> Dataset records:
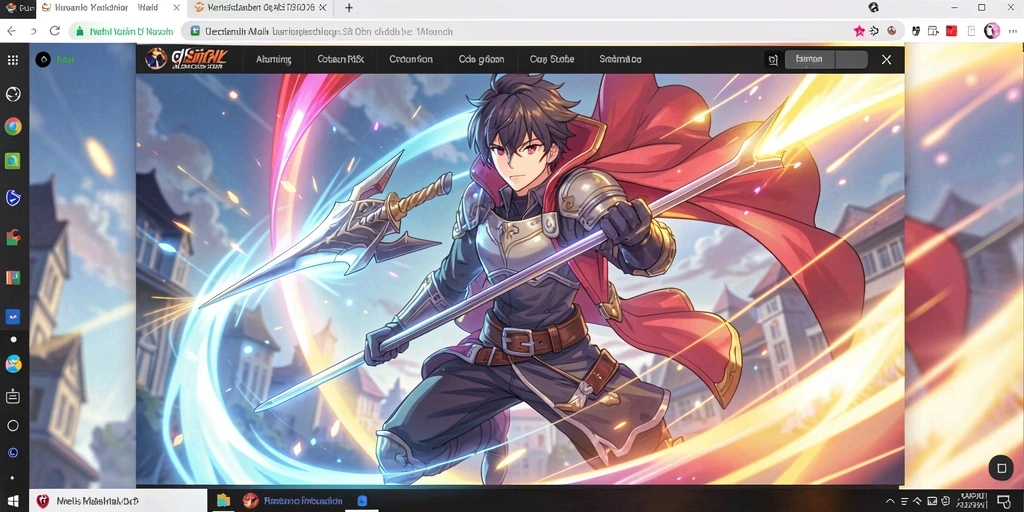
Task: Open the apps grid icon in sidebar
Action: tap(12, 60)
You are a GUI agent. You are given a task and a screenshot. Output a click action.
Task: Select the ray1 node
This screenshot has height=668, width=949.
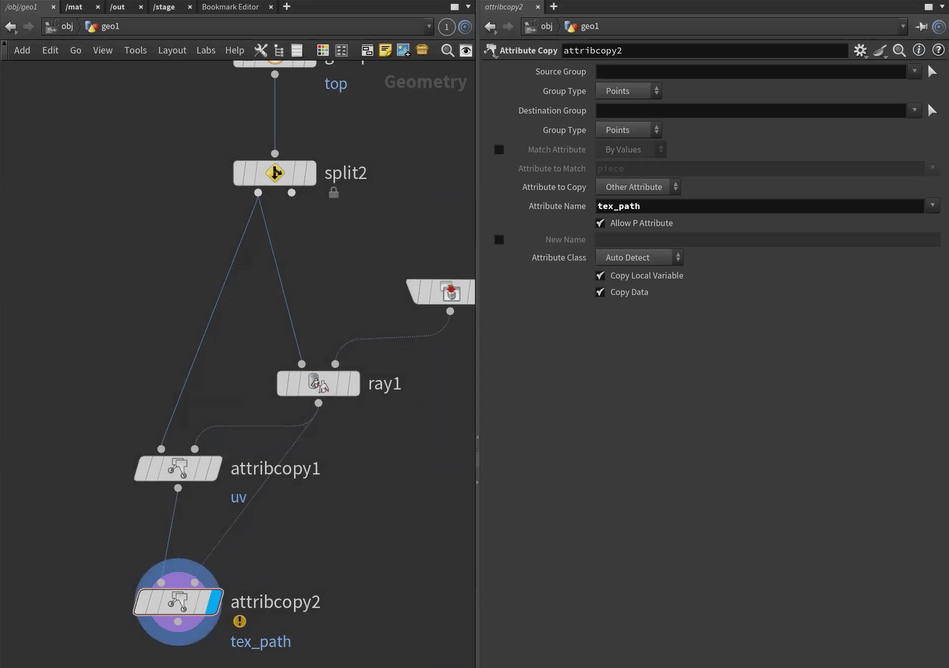[318, 383]
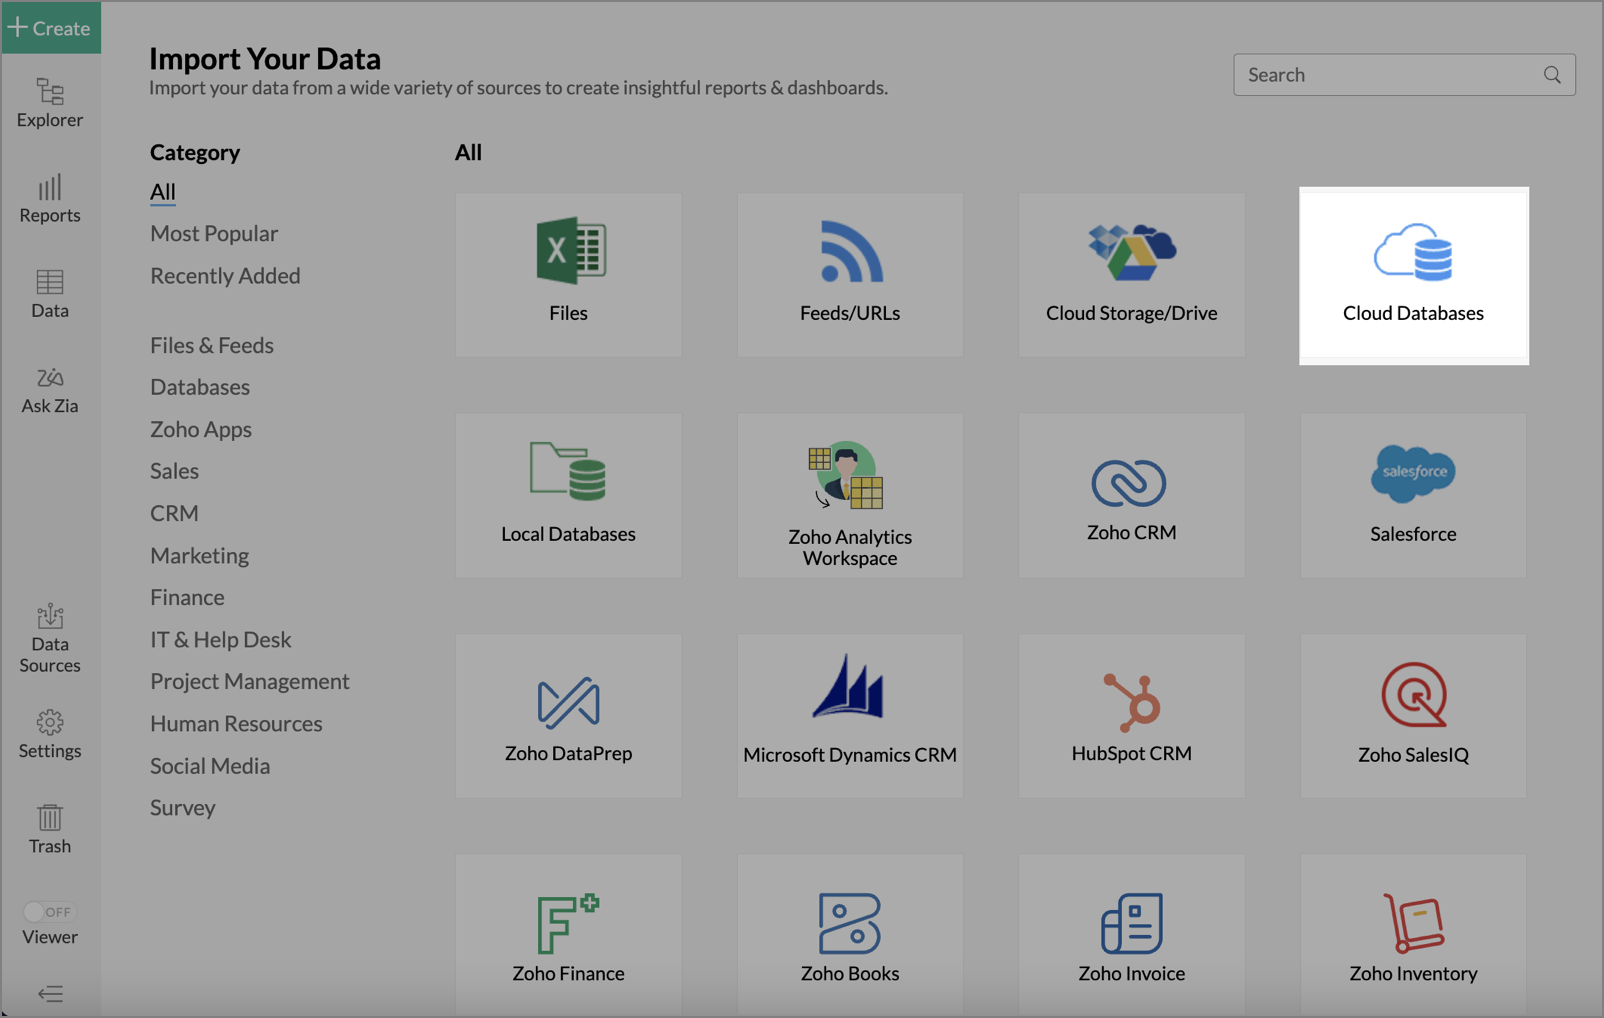Collapse the left sidebar panel
Image resolution: width=1604 pixels, height=1018 pixels.
point(50,994)
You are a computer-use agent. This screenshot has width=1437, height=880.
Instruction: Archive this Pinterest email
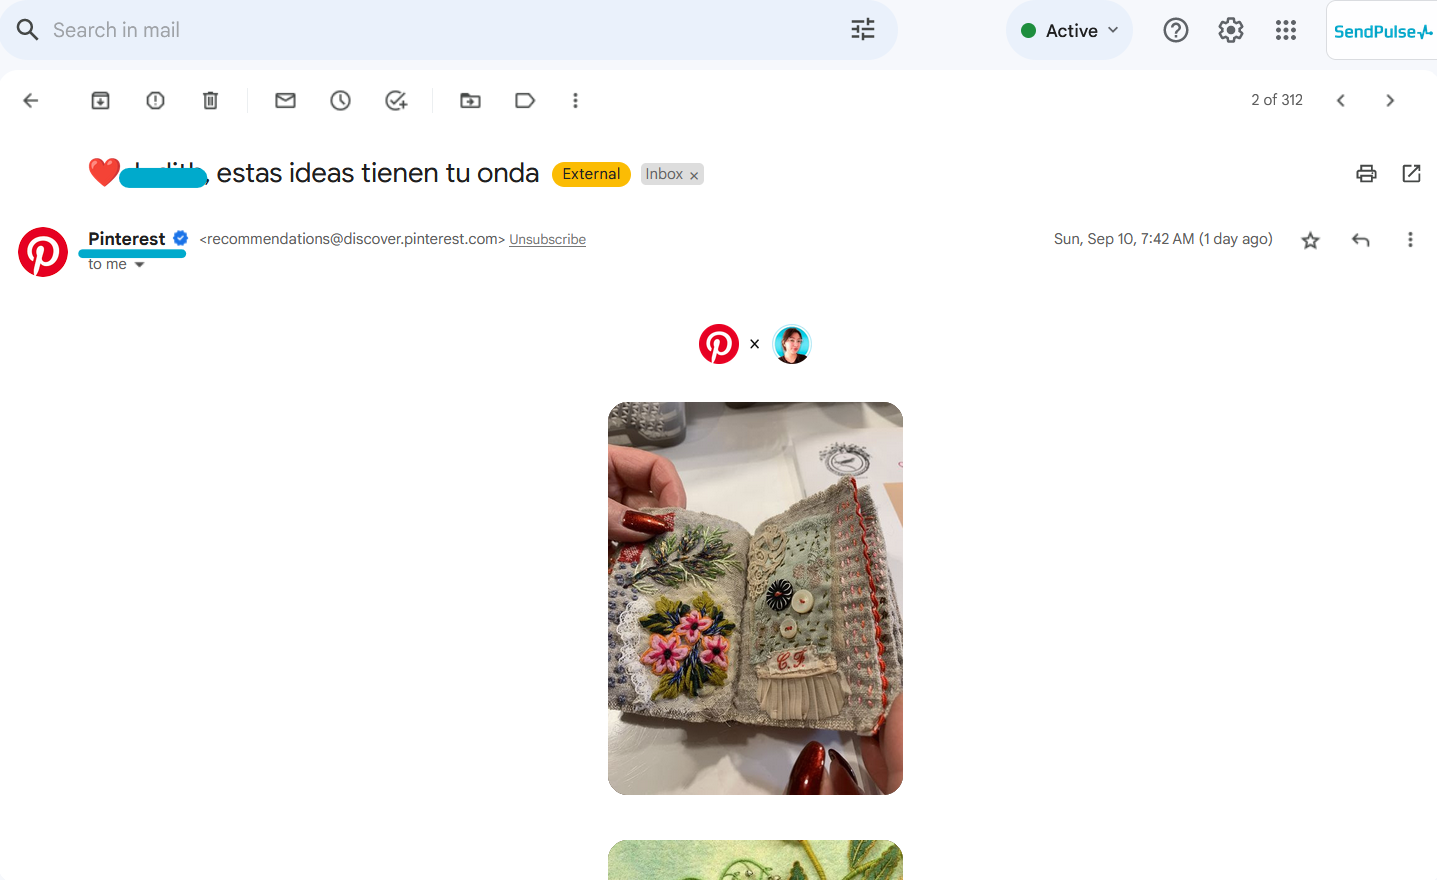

> About this task: Out of the entries, report each line that contains the word "agent".

> Answer for this exercise:
You are a GUI agent. You are given a task and a screenshot. Output a click action.
You are a computer-use agent. This screenshot has width=1437, height=880.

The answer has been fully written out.